Personal information
- Full name: Bernardo Javier Chila Ayovi
- Date of birth: 14 July 1984 (age 42)
- Place of birth: Muisne, Esmeraldas, Ecuador
- Position: Defender

Team information
- Current team: Morris Elite

Youth career
- 2002–2003: El Nacional

Senior career*
- Years: Team / Apps / (Gls)
- 2004–2006: El Nacional / 2 / (0)
- 2005: →Macará (loan) / 6 / (0)
- 2006: →Azogues (loan) / 29 / (2)
- 2007–2008: Olmedo / 26 / (0)
- 2008: Universidad Católica / 22 / (1)
- 2009-2010: Deportivo Cuenca / 20 / (2)
- 2010–2012: El Nacional / 104 / (9)
- 2013: Deportivo Quito / 13 / (1)
- 2014: Olmedo / 25 / (1)
- 2015-2018: Fuerza Amarilla / 85 / (0)
- 2019–2020: Miami United / 0 / (0)
- 2021–: Morris Elite / 0 / (0)

= Javier Chila =

Ecuadorian footballer (born 1984)

Bernardo Javier Chila Ayovi (born July 14, 1984) is an Ecuadorian footballer who plays for Morris Elite in the USL League Two.

==Club career==
Chila began his professional career with El Nacional. He only appeared in two games for Nacional before being loaned out to Macará and Azogues during the early part of his career.
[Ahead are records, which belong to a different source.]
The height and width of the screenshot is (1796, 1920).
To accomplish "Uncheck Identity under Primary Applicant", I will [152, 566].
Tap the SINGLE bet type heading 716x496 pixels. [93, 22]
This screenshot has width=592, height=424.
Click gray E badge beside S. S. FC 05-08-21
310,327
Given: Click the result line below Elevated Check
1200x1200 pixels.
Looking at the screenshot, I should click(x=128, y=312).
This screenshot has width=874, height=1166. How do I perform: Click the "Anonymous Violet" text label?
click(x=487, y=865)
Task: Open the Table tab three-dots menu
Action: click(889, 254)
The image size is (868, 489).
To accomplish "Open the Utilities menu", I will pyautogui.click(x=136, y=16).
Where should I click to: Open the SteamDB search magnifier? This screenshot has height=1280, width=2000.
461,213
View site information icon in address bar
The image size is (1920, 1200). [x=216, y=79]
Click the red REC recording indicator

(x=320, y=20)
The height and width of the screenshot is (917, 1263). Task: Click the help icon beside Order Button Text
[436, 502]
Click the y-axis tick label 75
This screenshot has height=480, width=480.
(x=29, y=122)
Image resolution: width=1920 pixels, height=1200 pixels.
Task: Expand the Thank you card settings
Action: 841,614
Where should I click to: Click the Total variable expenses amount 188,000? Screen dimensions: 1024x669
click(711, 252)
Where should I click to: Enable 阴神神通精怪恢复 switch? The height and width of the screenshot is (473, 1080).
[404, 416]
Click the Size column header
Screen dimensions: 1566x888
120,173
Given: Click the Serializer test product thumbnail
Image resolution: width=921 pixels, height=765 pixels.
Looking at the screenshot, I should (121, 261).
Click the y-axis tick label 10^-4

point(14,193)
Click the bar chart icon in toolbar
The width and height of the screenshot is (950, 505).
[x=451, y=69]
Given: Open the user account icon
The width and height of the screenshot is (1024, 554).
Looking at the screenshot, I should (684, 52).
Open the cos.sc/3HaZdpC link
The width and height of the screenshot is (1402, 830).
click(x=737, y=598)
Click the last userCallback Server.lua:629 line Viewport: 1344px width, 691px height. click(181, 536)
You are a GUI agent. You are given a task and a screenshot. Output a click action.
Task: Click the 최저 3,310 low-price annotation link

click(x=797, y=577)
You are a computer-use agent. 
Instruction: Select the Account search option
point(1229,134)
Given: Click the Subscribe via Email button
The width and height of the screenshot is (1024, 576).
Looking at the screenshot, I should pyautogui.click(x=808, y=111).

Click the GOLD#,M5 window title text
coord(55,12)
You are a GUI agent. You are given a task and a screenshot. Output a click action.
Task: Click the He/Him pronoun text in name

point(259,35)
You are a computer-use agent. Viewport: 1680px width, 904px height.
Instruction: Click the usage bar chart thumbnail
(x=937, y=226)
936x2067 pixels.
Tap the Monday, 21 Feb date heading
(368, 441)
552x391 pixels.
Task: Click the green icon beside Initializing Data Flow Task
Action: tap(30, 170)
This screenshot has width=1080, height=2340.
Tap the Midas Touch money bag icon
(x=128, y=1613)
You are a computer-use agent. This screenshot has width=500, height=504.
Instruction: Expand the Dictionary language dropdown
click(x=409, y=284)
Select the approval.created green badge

In 2007, he was sold by Nacional, joining Olmedo, where he played 26 games in his first season at the club. Only a season passed when he was sold to Universidad Católica where he went on to score his first goal in Serie A.

In 2009, he became one of the new reinforcements of Deportivo Cuenca to reinforce their defense for their Copa Libertadores 2009 campaign. After a short stint with Deportivo Cuenca, he returned to El Nacional in 2010, where he would spend the next few seasons as a regular starter for the club. On 4 March 2011, Chila scored a brace, including one on a free kick, in a 2–0 victory over Emelec. On 30 November 2011, Chila scored the winning goal in a 1–0 victory over Deportivo Quito at the Estadio Olímpico Atahualpa.

During January 2013, Chila signed with Deportivo Quito. He remained at the club for one year. On 9 December 2013 he signed for Olmedo, re-joining the club as a key signing for the 2014 season.

For the 2015 season Chila joined newly promoted Ecuadorian Serie B club Fuerza Amarilla and helped them gain promotion to the top flight for the first time in the clubs history. In 2016 helped the club to an 8th-place finish in its debut season in the top flight and qualification to the Copa Sudamericana 2017.

In 2019, he was recruited by Ferdinando De Matthaeis to play for Miami United of the National Premier Soccer League, moving abroad for the first time in his career. On 11 February 2021 Chila signed with Morris Elite to play for the club in the 2021 USL League Two season.